#### ASSIGNMENT
Start the copy at the line holding "You are a GUI" and continue it exactly through the last line of the entries, leaving out pictures and anything else.

[[ SOURCE DATA, beginning ]]

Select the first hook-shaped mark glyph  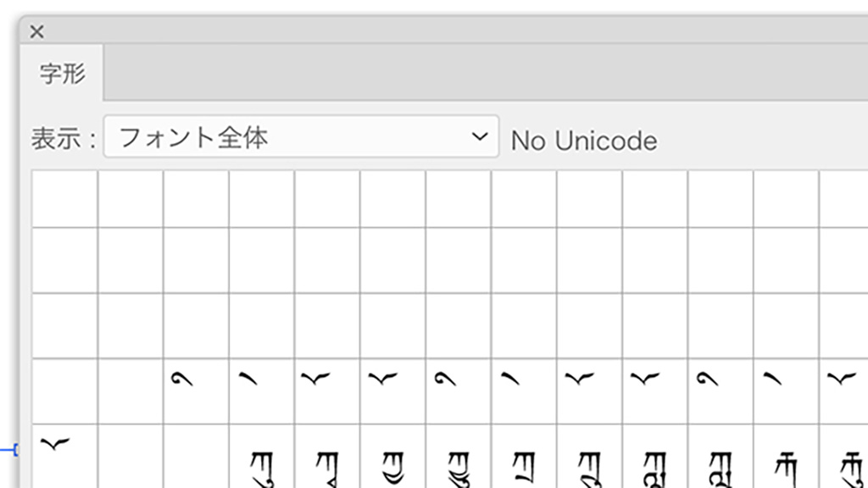click(x=182, y=380)
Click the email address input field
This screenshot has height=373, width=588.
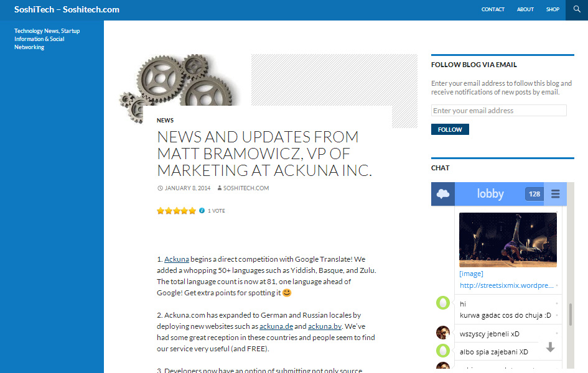498,111
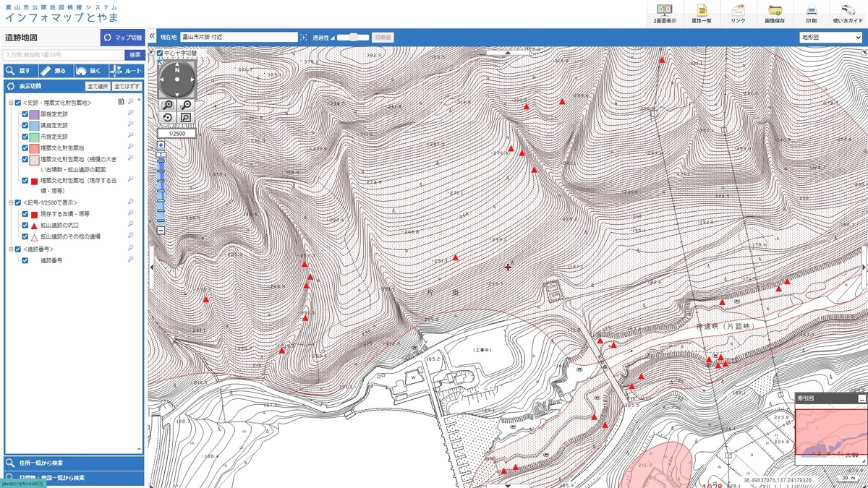Open the 使い方ガイド usage guide

(848, 14)
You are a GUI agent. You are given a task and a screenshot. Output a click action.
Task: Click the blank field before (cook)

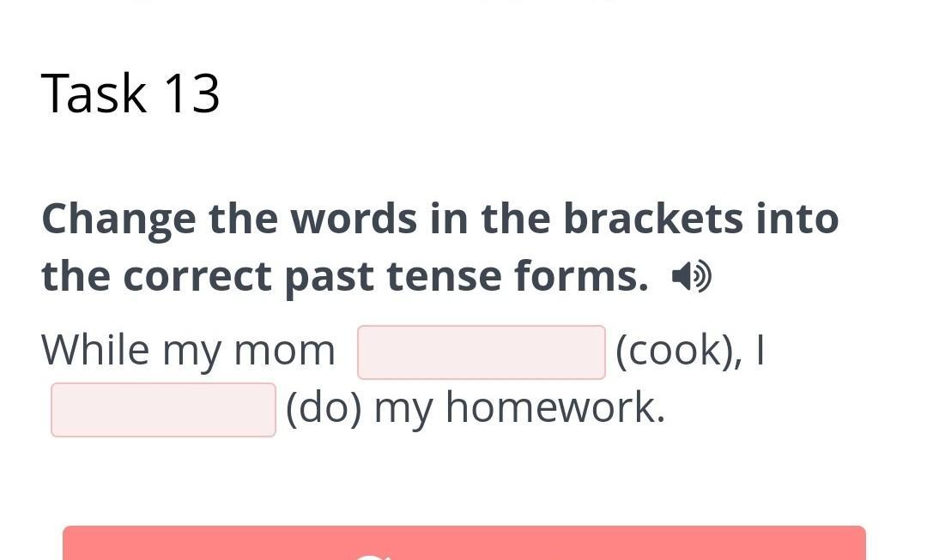[x=481, y=352]
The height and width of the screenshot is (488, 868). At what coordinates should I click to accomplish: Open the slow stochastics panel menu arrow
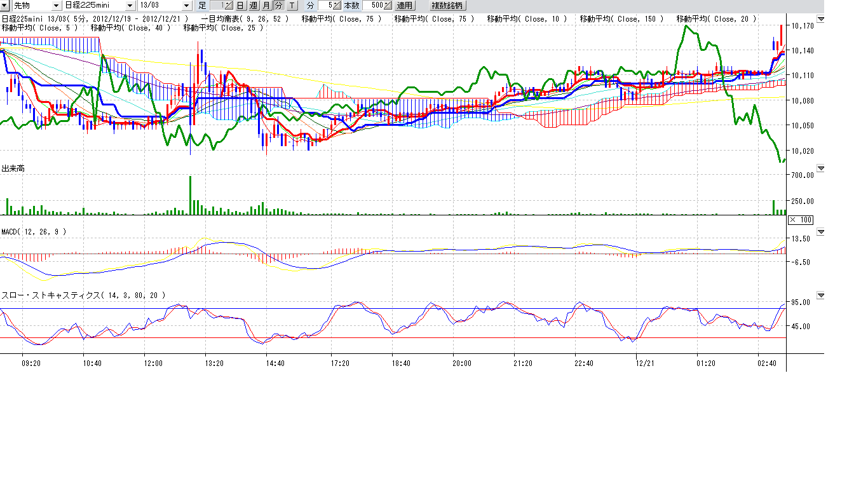tap(820, 295)
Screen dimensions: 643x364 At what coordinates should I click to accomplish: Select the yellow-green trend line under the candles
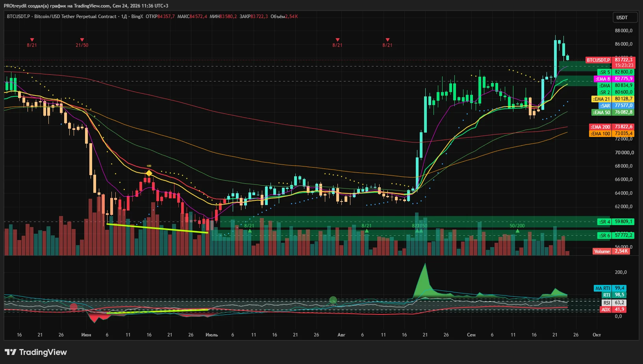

[[ SOURCE DATA, end ]]

#### EXERCISE OUTPUT
You are a GUI agent. You are given a task and a screenshot. Output a click action.
Task: Click the blank field before (cook)

[x=481, y=352]
The height and width of the screenshot is (488, 868). At what coordinates should I click to accomplish: Open the slow stochastics panel menu arrow
tap(820, 295)
Screen dimensions: 643x364 At what coordinates should I click to accomplish: Select the yellow-green trend line under the candles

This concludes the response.